> [MATERIAL FOR THIS TASK]
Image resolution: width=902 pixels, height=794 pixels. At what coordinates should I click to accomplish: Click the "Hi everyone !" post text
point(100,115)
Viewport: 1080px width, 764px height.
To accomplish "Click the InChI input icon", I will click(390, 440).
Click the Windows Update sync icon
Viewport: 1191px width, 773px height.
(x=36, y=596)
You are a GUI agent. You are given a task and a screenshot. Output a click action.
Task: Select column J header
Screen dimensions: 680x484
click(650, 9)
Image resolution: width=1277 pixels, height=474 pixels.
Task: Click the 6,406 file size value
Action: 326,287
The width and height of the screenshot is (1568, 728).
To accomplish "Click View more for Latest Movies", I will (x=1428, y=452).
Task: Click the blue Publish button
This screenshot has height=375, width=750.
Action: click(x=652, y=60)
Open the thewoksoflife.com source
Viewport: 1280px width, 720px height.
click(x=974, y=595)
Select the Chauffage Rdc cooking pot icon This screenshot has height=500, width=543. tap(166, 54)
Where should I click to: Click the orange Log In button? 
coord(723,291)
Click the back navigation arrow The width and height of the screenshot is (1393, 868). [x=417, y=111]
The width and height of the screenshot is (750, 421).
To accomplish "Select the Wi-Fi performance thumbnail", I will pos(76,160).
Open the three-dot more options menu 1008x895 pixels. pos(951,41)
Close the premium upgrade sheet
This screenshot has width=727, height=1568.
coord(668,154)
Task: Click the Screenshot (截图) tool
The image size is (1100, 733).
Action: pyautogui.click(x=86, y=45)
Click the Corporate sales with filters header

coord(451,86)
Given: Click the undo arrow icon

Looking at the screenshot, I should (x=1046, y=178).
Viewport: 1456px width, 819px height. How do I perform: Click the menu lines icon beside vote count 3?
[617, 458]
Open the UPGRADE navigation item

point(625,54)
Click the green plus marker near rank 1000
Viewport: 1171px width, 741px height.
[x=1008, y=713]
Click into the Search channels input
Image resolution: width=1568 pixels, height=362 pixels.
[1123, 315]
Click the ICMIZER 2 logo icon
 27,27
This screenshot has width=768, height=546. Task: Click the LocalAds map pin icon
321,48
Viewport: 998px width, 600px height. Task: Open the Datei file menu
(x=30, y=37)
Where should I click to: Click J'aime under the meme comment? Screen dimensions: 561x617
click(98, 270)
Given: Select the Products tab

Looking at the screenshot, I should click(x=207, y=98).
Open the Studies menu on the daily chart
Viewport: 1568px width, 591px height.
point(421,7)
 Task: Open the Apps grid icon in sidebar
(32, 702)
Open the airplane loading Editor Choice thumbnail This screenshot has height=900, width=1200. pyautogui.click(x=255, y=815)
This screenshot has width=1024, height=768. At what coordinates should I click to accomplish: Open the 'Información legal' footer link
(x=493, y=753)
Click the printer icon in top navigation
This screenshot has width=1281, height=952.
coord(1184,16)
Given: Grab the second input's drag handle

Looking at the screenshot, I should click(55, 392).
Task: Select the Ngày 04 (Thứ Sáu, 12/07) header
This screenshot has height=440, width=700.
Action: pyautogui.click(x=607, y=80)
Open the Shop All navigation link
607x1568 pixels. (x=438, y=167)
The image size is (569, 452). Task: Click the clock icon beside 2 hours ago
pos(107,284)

> [YOUR INSTRUCTIONS] Give back exactly the lines from the one containing "Click the ICMIZER 2 logo icon" to the end of the material, both ends included.

> [SOLUTION FOR THIS TASK]
Click the ICMIZER 2 logo icon
 27,27
This screenshot has width=768, height=546. Task: Click the LocalAds map pin icon
321,48
Viewport: 998px width, 600px height. Task: Open the Datei file menu
(x=30, y=37)
Where should I click to: Click J'aime under the meme comment? Screen dimensions: 561x617
click(98, 270)
Given: Select the Products tab

Looking at the screenshot, I should click(x=207, y=98).
Open the Studies menu on the daily chart
Viewport: 1568px width, 591px height.
point(421,7)
 Task: Open the Apps grid icon in sidebar
(32, 702)
Open the airplane loading Editor Choice thumbnail This screenshot has height=900, width=1200. pyautogui.click(x=255, y=815)
This screenshot has width=1024, height=768. At what coordinates should I click to accomplish: Open the 'Información legal' footer link
(x=493, y=753)
Click the printer icon in top navigation
This screenshot has width=1281, height=952.
coord(1184,16)
Given: Grab the second input's drag handle

Looking at the screenshot, I should click(55, 392).
Task: Select the Ngày 04 (Thứ Sáu, 12/07) header
This screenshot has height=440, width=700.
Action: pyautogui.click(x=607, y=80)
Open the Shop All navigation link
607x1568 pixels. (x=438, y=167)
The image size is (569, 452). Task: Click the clock icon beside 2 hours ago
pos(107,284)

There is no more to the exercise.